EXERCISE:
Determine how many lines in the records hold "output", and give that number with nothing added.

EXERCISE MATERIAL:

※

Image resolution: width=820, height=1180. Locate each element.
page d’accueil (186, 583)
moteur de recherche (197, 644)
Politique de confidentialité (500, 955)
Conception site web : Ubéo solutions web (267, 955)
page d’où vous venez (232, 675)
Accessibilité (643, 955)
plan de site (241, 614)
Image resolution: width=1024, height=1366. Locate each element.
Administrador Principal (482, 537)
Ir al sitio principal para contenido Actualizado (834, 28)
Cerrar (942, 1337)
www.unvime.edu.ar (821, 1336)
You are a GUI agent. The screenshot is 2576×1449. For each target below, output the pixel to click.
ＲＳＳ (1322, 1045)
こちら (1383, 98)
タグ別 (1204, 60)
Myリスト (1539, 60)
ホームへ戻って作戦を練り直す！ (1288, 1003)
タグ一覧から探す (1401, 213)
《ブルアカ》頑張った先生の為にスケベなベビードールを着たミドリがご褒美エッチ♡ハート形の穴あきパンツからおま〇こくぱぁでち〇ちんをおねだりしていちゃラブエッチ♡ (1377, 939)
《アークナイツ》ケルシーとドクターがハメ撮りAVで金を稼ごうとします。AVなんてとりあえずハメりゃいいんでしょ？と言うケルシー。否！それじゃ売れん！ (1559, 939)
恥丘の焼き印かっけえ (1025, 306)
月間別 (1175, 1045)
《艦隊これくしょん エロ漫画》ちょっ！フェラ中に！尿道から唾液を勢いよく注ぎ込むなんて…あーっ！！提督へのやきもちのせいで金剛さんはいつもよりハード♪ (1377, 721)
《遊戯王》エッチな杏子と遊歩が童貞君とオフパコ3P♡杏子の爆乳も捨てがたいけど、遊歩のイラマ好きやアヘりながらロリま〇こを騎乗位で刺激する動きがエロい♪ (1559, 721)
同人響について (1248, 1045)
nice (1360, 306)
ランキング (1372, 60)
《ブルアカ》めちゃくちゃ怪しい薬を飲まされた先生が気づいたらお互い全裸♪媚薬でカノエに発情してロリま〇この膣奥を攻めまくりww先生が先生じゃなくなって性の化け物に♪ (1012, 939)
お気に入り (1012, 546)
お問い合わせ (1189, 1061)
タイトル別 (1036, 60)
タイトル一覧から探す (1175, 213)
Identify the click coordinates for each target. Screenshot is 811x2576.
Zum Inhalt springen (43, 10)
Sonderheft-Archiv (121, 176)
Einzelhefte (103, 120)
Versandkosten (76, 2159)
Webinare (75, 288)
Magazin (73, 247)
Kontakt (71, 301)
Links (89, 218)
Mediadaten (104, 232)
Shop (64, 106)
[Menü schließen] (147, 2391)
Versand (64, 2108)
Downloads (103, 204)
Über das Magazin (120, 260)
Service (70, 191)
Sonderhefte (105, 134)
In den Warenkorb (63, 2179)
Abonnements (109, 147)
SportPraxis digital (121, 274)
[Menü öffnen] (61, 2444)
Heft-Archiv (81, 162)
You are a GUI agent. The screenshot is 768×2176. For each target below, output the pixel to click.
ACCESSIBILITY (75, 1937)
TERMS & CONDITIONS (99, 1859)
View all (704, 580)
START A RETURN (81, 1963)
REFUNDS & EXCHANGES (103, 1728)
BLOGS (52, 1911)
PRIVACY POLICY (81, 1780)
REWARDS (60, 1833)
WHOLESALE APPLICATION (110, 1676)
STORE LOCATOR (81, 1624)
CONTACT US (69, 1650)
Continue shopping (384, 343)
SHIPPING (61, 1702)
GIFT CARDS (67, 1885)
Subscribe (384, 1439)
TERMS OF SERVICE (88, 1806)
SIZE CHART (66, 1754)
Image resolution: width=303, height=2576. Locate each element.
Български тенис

※

RESPONSE AREA:
2